Krishna was quiet again, watching the faint crest of a wave break beneath them.

He spoke softer now, almost to himself. "I think strength is knowing you could destroy someone… and choosing not to."

"That ain't always an option."

"Maybe not. But when it is—restraint is the harder path."

Garp's grin faded slightly. "You sound like Sengoku when he's had too much sake."

Krishna didn't smile, but there was a flicker of warmth behind his eyes. "I'll take that as a compliment."

"Don't."

They stood there in silence.

The stars drifted above like forgotten gods, too old to meddle now.

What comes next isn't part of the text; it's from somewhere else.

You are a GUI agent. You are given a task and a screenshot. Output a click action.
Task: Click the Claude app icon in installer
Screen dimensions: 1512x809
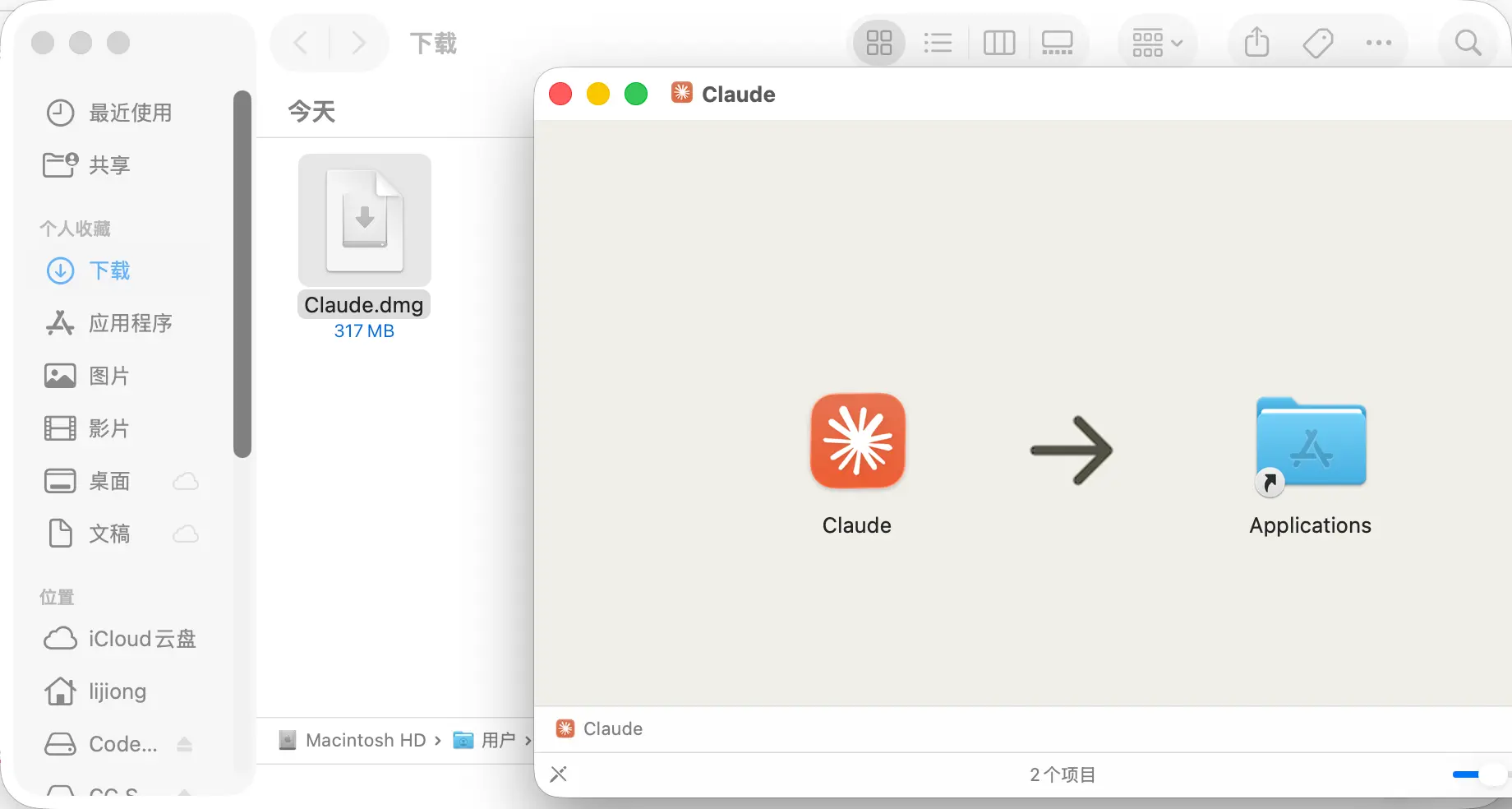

Garp leaned back against the railing. "Y'know, back when I was younger—stronger—there was this admiral. Bastard was built like a damn wall. Thought justice was law and law was everything. Never bent. Never hesitated. Thought that was strength."

Krishna listened.

"But he never smiled," Garp said, voice quieter now. "Never made a friend. Never saved someone unless they had a government number attached to 'em. That's not strength. That's obedience."

"You think I'm obedient?"

Garp scoffed. "Hell no. You're about as obedient as a thunderstorm. But you've got something else. You walk like you're carrying everyone's sins on your back."

"I'm not."

"But you feel them anyway."

Krishna nodded once.

Then said, "And you hit like you're trying to make the world simpler."

"Damn right I do. Every punch makes sense to me."

"Even if it doesn't solve anything?"

Garp's gaze darkened, just for a moment.

"It solves something."

Krishna turned fully now, resting his hand on the cool metal rail. "We're not the same."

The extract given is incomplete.